In Ball & Ors v Ball & Ors [2017] EWHC 1750 (Ch) HHJ Paul Matthews (sitting as a Judge of the High Court) set out clearly and succinctly the principles by which the civil courts determine cases. They serve as a useful “cut out and keep” summary of the relevant principles.

THE CASE

The judge was deciding a dispute between family members about the validity of a will.  Some of the parties were litigants in person.

THE JUDGMENT: A COURT DOES NOT DECIDE WHO HAS THE MORAL HIGH GROUND

 

  1. The present legal procedure raises a number of legal issues. Lawyers will know this, but, for the benefit of the parties involved, I wish to emphasise that the court’s role is solely to adjudicate on the legal rights of the parties, that is, according to the rules of law. It is not to settle scores between warring members of the same family, or to decide who (if anyone) has the moral high ground. Indeed, anyone who thought that will be disappointed. I say nothing about such things in this judgment, because it is none of my business.

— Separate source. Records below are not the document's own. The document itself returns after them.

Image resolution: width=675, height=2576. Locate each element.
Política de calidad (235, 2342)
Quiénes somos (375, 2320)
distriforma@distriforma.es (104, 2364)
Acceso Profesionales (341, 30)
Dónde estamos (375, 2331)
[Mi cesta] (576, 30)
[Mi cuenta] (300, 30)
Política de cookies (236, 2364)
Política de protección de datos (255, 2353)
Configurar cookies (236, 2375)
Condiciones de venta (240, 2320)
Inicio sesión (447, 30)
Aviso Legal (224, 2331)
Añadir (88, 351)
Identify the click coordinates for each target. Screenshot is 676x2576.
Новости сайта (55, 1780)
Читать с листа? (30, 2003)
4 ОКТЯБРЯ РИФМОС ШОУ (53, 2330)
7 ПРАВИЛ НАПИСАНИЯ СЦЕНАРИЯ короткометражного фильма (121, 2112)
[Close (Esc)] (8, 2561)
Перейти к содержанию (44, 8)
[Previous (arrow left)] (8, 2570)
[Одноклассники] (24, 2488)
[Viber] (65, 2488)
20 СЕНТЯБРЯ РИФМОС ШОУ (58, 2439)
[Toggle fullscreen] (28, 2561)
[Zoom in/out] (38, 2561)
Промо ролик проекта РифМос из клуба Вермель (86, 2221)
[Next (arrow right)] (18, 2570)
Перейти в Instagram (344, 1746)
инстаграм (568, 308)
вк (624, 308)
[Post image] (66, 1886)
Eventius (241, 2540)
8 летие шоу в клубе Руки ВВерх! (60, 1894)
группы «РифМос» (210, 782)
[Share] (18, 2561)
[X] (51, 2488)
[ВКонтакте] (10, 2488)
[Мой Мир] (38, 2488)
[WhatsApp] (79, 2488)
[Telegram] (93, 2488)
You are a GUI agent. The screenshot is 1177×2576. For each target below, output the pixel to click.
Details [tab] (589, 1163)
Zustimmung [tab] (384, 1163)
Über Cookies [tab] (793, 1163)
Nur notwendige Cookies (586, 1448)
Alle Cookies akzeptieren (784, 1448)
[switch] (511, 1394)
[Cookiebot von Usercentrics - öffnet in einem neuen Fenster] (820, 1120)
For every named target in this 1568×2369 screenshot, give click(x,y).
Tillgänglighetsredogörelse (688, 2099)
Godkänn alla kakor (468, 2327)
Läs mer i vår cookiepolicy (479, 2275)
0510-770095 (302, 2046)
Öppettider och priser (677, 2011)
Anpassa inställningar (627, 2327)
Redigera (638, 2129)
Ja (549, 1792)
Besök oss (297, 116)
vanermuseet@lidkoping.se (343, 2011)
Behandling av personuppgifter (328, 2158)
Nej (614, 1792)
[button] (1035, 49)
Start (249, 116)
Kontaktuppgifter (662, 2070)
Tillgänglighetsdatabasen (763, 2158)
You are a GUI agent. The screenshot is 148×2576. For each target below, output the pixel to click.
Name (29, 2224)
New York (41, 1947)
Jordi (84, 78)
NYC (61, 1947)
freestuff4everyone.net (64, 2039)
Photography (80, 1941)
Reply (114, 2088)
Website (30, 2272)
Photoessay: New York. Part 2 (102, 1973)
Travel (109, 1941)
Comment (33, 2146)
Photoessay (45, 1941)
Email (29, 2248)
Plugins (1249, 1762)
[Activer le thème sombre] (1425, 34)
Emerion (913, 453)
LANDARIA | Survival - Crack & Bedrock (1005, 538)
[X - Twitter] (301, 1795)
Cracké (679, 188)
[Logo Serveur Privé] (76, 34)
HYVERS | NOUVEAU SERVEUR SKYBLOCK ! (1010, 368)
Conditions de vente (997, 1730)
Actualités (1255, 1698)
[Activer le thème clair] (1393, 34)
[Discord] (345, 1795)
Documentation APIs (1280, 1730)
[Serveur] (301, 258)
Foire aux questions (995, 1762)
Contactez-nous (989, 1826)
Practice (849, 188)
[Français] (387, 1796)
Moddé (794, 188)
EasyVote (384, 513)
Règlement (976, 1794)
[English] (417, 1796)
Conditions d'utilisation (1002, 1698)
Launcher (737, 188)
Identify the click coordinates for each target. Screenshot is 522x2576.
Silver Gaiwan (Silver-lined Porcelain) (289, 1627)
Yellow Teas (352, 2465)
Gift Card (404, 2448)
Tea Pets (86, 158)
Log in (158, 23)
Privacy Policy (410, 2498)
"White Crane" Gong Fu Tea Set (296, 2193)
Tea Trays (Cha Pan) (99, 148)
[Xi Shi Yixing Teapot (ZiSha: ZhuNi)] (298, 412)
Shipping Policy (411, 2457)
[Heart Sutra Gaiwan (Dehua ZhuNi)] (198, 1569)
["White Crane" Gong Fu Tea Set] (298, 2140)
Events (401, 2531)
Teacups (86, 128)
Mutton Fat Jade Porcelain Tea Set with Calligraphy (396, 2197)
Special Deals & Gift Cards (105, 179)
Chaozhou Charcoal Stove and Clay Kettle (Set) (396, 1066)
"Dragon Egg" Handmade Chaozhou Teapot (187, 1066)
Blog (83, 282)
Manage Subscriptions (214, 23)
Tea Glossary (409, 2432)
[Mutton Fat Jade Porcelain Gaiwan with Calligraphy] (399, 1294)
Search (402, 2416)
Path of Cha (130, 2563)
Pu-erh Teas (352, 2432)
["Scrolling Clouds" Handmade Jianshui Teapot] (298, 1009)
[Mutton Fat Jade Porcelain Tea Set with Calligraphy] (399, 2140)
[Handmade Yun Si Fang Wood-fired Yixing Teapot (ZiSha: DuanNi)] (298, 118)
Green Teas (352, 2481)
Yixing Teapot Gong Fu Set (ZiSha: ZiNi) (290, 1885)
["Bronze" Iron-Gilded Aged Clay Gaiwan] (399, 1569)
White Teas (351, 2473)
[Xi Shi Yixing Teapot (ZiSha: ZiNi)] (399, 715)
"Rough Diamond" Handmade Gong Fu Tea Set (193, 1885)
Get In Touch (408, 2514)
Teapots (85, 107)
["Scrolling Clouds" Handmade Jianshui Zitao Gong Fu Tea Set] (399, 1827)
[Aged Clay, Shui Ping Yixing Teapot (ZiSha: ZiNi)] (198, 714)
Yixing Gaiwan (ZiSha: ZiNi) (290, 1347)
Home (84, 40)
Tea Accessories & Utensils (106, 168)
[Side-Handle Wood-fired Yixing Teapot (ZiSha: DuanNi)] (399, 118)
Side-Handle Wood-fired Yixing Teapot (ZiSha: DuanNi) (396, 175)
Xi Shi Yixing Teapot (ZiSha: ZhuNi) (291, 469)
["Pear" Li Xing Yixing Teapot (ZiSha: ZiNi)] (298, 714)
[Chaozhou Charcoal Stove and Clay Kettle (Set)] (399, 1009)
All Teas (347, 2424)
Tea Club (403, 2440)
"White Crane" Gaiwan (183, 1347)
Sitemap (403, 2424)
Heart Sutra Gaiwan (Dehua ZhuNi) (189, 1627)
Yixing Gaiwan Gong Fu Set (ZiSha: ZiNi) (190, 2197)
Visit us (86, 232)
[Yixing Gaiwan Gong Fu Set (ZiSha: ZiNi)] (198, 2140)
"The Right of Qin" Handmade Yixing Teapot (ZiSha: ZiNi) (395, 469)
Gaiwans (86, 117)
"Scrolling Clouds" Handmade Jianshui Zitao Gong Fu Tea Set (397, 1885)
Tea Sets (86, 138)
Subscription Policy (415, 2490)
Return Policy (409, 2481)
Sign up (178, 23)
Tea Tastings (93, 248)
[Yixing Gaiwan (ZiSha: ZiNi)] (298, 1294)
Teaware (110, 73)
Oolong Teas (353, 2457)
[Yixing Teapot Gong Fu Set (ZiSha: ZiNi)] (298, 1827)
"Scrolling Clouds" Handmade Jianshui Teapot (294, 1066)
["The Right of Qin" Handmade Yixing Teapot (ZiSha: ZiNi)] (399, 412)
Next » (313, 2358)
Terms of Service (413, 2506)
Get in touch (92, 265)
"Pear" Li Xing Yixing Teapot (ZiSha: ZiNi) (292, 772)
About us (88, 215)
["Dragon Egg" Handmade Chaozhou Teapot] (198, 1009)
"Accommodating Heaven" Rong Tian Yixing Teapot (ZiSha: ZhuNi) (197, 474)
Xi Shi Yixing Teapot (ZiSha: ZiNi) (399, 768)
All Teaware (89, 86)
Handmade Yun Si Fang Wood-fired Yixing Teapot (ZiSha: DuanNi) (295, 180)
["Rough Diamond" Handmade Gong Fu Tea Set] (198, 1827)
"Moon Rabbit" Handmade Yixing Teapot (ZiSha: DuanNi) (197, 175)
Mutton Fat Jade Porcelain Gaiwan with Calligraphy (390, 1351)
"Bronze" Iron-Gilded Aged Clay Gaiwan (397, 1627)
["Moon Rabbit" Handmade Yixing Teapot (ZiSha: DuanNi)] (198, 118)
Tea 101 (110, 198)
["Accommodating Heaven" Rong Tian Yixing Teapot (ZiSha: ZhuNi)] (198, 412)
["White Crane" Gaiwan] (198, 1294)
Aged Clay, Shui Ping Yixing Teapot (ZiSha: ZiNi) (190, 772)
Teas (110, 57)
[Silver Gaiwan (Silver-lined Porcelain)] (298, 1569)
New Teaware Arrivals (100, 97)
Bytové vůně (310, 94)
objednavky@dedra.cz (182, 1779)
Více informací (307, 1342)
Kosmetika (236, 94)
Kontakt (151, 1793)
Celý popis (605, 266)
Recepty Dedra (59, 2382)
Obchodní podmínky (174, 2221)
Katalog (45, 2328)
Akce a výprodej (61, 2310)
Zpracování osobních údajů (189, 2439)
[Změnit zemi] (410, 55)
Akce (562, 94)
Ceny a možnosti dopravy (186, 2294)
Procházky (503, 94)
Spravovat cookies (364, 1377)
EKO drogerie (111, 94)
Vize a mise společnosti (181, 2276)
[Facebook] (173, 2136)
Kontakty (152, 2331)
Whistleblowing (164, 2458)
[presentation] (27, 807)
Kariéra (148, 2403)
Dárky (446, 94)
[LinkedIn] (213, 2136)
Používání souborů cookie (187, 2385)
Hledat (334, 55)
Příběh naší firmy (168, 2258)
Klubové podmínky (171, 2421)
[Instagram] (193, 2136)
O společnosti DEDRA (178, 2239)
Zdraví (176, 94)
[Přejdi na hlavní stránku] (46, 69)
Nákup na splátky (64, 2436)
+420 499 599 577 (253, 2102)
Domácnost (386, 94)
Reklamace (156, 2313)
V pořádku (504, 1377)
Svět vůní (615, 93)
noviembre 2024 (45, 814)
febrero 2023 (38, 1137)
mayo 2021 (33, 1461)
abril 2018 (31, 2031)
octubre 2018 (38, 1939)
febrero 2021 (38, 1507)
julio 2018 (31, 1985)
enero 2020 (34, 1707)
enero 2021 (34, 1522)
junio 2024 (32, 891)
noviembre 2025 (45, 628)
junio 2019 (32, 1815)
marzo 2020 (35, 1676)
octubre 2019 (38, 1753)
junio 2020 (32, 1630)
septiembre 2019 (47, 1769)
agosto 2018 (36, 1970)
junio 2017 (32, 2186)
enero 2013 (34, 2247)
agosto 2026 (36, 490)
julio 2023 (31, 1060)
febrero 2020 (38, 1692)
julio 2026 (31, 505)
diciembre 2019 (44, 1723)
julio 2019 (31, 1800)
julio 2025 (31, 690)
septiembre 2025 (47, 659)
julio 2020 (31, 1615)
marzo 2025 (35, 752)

HOW THE CIVIL COURTS DECIDE

How civil courts decide
  1. Lawyers will know this, but it may help the parties (none of whom is a lawyer) to understand this judgment if I explain a few points about the way in which judges decide civil cases. Where there is an issue in dispute between the parties in a civil case, such as this is, the law places the burden of proving the necessary facts upon one party or the other. As a general rule in English law, the person who asserts something has to prove it: Robins v National Trust Co Ltd [1927] AC 515, 520. On the issues whether the testatrix was acting under pressure from her husband amounting to undue influence, or whether the will fails to make reasonable provision for the claimants, these matters are alleged by the claimants. So they bear the burden of proving them. The defendants do not have to prove a negative. As to the question of testamentary capacity of the testatrix, this is more complex. Ultimately the proponents of the will (the defendants) bear the burden of proving that she had capacity, but only once the issue of incapacity is properly raised. Here the claimants say that the testatrix was mistaken at the time she made her will, and thus had no capacity. So, on that basis, it would be for the defendants to show that she had capacity.
  2. The significance of who bears the burden of proof in civil litigation is this. If the persons who bear the burden of proof of a particular matter (here the claimants) satisfy the court, after considering the material that has been placed before the court, that on the balance of probabilities that something happened, then, for the purposes of deciding the case, it did happen. But if those persons do not so satisfy the court, then (for these purposes) it did not happen. Our system of fact-finding is binary. It is either one thing or the other. There is no room for maybe. As I have said, the standard of proof in a civil case is the balance of probabilities, that is, that a thing is more likely to have happened than not. In mathematical terms, more than 50%. It is not scientific certainty at 100%. Nor is it even the criminal standard of “beyond reasonable doubt”, even though sometimes (as in this case) there are some criminal elements in what happened.
  3. There are another point that I should make about the way the English civil courts reach their decisions. This is that it is for the parties to find and put before the court the material which they think will best help the court and prove their case. The English courts do not investigate of their own motion. It may often be that other relevant material exists elsewhere. But the court does not go and look for it. In civil litigation, the court usually makes its decision only on the basis of the material put before it by the parties.
  4. Taken altogether, what all this means is that the decision of the court is not necessarily the objective truth of the matters in issue. Instead, it is what is most likely to have happened, based on the material which the parties have chosen to place before the court. My decision in this case must be seen in that light.